> _Stated task_
Can you reproduce each of the entries below word for word?

> _Data listing_
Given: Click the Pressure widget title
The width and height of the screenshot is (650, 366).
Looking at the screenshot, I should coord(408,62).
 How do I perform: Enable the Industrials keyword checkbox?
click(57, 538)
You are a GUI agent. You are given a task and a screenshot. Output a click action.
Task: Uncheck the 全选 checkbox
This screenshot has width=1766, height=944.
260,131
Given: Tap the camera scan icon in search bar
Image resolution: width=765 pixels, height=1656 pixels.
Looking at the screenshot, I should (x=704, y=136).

> _Solution for this problem_
Given: Click the Pressure widget title
The width and height of the screenshot is (650, 366).
Looking at the screenshot, I should coord(408,62).
 How do I perform: Enable the Industrials keyword checkbox?
click(57, 538)
You are a GUI agent. You are given a task and a screenshot. Output a click action.
Task: Uncheck the 全选 checkbox
This screenshot has width=1766, height=944.
260,131
Given: Tap the camera scan icon in search bar
Image resolution: width=765 pixels, height=1656 pixels.
Looking at the screenshot, I should (x=704, y=136).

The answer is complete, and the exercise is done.